Dès 1992, la Coordination Rurale était visionnaire. La mise en application de la PAC n’a cessé depuis d’inventer de nouvelles règles, sans cesse plus complexes, toujours plus contraignantes pour ne verser aux agriculteurs que des primes qui ont perdu leur caractère compensatoire pour devenir confiscatoires et vexatoires.

On peut d’ailleurs se questionner sur le bien-fondé de leurs motivations et surtout sur la réalité annoncée de celles-ci. D’année en année, les critères d’éligibilité se sont rigidifiés, complexifiés au point que les exploitants n’ont d’autre choix que de confier leurs dossiers de déclaration PAC à des prestataires spécialisés. La progression de la précision du RPG était-elle vraiment indispensable à Bruxelles, sachant que cette précision n’avait aucune incidence sur les surfaces totales primables, ce qui était attribué en trop à Pierre l’était en moins à Paul, et réciproquement. Il n’en reste pas moins que l’obligation d’une tolérance passant de 10% à 5% de précision a engendré des frais de mise à jour supplémentaires et conséquents aux exploitants. Cette mesure était-elle indispensable, ou plus insidieusement visait-elle à faire tourner les services administratifs des prestataires ?

Mais comme les enveloppes budgétaires se restreignent d’année en année, il s’est avéré judicieux d’inventer des critères restrictifs encore plus complexes. Ainsi, il est maintenant indispensable de situer le moindre rocher qui affleure et de le déclarer en SNA, ce qui réduit d’autant le montant des « aides » allouées à l’exploitant. Mais le mieux étant souvent ennemi du bien, il s’avère que les services de l’Etat ne sont plus à même de traiter correctement les dossiers PAC des exploitations et cumulent des retards considérables dans le versement des sommes dues aux agriculteurs. Pour tenter de pallier à cette ignominie, l’Etat rajoute une touche de complexité avec la mise en place des ATR et leur corollaire de formalités.

Comment les agriculteurs peuvent-ils accepter sans se révolter de se voir appliquer des pénalités dès le premier jour de retard du règlement de leurs charges (impôts, MSA) alors que l’Etat se permet des retards de deux ans dans le versement des certaines sommes qui leur sont dues ?
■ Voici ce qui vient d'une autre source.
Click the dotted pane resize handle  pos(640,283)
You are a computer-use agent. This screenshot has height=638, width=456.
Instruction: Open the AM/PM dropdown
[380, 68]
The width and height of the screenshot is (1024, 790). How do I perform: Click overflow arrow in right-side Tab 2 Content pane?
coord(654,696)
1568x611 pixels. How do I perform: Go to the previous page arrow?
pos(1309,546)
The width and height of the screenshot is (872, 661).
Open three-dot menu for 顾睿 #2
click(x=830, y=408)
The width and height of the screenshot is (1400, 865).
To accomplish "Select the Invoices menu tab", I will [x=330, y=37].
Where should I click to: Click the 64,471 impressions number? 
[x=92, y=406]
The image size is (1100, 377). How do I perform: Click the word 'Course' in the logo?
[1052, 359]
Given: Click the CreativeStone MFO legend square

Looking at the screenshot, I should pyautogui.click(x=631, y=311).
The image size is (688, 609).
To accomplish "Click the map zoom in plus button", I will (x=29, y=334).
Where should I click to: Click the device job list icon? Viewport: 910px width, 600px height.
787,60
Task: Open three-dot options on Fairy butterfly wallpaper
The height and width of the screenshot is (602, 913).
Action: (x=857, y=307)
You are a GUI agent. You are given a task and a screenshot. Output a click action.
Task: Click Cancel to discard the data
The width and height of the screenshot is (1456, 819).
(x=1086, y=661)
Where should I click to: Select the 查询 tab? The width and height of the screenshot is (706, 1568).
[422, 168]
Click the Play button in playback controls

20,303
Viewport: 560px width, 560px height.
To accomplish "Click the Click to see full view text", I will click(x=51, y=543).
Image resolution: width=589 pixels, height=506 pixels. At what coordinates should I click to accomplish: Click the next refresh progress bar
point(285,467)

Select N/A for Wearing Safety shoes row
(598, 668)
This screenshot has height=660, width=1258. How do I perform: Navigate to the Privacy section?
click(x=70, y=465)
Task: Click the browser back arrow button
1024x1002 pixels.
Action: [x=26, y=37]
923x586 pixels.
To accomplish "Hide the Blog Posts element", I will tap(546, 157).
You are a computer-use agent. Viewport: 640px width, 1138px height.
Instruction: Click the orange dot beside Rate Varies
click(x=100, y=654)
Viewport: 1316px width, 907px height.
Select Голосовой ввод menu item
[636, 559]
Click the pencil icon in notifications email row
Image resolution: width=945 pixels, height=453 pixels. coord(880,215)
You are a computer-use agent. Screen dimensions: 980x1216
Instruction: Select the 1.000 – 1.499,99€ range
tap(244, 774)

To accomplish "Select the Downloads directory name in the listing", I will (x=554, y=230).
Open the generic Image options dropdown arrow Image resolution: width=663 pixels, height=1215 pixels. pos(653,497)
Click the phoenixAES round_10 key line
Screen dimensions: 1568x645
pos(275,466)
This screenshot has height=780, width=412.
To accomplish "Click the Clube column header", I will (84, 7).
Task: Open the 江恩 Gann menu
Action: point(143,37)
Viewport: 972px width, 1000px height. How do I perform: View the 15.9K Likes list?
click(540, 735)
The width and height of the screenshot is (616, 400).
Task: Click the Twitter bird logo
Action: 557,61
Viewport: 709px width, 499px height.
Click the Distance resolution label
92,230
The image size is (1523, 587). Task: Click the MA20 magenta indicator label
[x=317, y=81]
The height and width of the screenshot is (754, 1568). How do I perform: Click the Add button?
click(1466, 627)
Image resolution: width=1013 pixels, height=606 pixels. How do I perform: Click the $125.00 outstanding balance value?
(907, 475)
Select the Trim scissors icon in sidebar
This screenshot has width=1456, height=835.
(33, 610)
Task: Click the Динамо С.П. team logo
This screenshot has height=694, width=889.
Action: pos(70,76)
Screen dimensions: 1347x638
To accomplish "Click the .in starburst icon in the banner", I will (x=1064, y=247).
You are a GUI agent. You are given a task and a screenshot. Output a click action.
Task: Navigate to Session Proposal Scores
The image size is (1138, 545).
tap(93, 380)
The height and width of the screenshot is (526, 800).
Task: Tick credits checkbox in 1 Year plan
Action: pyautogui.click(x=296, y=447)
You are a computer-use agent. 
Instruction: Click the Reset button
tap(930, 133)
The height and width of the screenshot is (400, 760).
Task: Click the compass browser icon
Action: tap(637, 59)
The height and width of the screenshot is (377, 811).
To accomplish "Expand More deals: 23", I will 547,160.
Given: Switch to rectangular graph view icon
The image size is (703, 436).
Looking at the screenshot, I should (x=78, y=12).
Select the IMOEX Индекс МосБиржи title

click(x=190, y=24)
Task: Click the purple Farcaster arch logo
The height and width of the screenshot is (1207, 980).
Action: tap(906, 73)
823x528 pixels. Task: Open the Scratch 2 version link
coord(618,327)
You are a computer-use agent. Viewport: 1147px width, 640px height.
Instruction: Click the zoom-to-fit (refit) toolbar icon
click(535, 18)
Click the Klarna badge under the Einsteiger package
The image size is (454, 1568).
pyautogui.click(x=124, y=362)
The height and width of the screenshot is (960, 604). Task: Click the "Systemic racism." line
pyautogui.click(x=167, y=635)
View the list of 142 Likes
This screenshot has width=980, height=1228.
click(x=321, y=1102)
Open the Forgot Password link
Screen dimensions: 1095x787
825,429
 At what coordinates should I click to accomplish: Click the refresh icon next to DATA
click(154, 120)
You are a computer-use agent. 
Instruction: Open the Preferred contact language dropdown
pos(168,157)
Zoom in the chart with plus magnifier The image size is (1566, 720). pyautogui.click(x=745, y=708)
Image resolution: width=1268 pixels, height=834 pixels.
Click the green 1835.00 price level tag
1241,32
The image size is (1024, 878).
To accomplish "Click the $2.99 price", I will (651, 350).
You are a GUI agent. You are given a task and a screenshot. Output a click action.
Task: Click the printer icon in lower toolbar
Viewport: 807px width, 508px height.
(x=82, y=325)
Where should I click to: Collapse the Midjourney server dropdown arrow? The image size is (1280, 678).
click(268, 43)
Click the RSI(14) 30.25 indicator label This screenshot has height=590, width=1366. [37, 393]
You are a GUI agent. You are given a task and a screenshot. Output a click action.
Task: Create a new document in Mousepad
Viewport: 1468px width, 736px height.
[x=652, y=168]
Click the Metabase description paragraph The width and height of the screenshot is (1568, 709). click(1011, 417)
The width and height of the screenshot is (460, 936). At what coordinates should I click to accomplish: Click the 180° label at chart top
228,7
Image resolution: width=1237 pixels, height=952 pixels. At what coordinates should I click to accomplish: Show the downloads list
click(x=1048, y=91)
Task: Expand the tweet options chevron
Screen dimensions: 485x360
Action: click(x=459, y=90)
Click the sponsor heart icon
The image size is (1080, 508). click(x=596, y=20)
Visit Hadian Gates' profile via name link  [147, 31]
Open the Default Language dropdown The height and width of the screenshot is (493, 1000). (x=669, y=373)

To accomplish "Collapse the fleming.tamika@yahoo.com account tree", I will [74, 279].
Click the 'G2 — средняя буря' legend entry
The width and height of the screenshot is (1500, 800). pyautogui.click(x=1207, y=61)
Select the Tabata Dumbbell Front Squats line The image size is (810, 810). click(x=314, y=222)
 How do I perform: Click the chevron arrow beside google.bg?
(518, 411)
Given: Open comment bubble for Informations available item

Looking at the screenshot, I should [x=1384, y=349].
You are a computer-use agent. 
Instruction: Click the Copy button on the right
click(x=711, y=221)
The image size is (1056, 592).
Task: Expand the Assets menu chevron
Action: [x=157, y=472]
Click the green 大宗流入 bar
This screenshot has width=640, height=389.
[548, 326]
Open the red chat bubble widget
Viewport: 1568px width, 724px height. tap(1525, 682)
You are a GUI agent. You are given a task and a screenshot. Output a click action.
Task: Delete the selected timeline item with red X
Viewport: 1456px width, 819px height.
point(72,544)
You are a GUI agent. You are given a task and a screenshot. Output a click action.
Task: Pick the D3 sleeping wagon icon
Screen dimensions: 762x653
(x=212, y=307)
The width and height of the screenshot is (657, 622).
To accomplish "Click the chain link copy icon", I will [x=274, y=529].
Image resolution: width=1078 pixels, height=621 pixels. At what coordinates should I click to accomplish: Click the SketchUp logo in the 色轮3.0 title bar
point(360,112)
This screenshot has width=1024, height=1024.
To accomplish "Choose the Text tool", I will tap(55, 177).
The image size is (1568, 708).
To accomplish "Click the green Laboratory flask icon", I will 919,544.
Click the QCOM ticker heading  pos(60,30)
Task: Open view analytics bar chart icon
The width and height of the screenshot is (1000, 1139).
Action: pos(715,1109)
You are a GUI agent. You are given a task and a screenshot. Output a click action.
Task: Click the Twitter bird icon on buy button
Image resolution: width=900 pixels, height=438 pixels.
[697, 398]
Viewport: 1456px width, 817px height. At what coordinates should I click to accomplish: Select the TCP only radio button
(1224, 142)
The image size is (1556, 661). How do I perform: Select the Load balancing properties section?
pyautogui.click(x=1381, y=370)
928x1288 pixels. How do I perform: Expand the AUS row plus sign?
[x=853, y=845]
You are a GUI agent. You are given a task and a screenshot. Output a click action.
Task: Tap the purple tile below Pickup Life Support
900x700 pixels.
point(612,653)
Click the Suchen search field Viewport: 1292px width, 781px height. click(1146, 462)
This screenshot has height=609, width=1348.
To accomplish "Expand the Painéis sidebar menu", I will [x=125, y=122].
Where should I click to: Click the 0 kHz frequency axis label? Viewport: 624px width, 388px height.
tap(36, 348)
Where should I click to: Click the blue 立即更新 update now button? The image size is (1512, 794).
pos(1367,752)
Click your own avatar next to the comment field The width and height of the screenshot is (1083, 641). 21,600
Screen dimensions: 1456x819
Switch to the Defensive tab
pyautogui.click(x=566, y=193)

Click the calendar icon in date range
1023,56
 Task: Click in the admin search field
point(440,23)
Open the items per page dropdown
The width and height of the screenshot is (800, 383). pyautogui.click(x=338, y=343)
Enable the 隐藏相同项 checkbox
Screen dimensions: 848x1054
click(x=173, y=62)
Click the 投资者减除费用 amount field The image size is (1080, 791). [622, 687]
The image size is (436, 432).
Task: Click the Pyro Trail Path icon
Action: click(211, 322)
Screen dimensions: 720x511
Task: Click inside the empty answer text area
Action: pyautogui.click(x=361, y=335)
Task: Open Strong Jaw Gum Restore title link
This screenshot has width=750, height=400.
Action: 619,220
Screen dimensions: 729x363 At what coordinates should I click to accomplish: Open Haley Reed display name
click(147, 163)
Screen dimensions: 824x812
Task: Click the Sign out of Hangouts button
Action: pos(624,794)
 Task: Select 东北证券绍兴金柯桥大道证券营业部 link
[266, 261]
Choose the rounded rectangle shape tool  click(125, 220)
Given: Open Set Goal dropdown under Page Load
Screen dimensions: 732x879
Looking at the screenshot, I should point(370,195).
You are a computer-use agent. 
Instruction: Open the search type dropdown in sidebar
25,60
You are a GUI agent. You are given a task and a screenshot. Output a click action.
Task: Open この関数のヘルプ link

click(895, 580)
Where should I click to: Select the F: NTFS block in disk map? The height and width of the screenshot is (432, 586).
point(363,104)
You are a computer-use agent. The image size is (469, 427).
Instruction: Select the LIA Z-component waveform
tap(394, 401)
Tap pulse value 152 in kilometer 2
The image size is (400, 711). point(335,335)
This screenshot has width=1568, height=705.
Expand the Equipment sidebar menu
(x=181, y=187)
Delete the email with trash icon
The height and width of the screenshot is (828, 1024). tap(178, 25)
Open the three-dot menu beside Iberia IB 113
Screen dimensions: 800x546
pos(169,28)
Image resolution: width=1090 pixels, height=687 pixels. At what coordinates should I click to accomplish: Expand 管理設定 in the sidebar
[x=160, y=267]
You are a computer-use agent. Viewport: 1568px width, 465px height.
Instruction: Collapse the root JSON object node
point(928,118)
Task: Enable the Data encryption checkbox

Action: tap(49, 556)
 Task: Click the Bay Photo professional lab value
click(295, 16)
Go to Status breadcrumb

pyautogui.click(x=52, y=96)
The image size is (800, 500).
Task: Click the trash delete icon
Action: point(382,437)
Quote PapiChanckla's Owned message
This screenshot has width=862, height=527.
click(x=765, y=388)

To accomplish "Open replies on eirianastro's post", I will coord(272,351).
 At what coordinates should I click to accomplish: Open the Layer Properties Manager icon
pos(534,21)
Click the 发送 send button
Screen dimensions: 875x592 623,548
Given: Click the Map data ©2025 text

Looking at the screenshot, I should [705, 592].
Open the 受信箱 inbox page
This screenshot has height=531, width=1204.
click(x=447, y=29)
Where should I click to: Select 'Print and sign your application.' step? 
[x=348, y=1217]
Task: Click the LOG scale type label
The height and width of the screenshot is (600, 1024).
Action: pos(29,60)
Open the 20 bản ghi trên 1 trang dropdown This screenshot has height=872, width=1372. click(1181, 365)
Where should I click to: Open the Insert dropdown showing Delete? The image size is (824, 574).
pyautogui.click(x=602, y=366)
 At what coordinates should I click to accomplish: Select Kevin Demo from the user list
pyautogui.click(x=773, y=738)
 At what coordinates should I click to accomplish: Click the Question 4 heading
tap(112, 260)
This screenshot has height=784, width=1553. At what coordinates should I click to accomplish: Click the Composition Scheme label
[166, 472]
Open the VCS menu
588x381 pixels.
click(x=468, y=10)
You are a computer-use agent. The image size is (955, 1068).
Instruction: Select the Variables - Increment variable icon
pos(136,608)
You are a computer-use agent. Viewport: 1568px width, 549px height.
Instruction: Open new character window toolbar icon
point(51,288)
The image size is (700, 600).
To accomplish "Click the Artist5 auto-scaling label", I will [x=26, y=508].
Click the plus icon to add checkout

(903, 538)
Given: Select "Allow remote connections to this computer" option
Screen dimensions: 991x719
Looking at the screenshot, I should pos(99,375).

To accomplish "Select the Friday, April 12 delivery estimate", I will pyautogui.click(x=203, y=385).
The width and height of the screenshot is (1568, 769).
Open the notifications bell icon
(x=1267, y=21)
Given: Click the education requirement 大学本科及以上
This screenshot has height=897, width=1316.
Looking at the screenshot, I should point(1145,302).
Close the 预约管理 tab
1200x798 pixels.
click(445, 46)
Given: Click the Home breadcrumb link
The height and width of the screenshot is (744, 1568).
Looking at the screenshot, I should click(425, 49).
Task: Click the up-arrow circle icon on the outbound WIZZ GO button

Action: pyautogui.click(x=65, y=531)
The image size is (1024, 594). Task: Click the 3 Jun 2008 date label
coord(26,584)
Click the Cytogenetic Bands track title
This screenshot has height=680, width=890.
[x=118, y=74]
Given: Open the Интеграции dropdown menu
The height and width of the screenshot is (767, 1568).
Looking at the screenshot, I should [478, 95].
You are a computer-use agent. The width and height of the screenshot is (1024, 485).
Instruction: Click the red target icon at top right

Alors que la France a versé en 2015 22,5Mds d’€ de participation au budget de l’Europe, elle n’en reçoit en retour que 14,5 Mds [i] dont 9 milliards pour l’agriculture. L’Europe n’est donc pas un cadeau pour la France et on a le droit de s’interroger sur la bonne utilisation de ces 9 milliards d’€ : leur répartition mathématique aux 461800 chefs d’exploitation français [ii] amène à constater que ces subventions leur auraient apporté en moyenne 1624 € par mois. Mais on sait qu’officiellement près du tiers des agriculteurs a eu en 2015 un revenu mensuel inférieur à 354€ [iii]  (pour plus de 70 heures de travail hebdomadaire !). On s’aperçoit ainsi que les « primes » ont totalement perdu leur caractère compensatoire de la baisse des prix agricoles imposé par la PAC 1992 et qu’une part importante des 9 milliards distribués a trouvé des destinations « agricoles » dont ne profitent pas les agriculteurs.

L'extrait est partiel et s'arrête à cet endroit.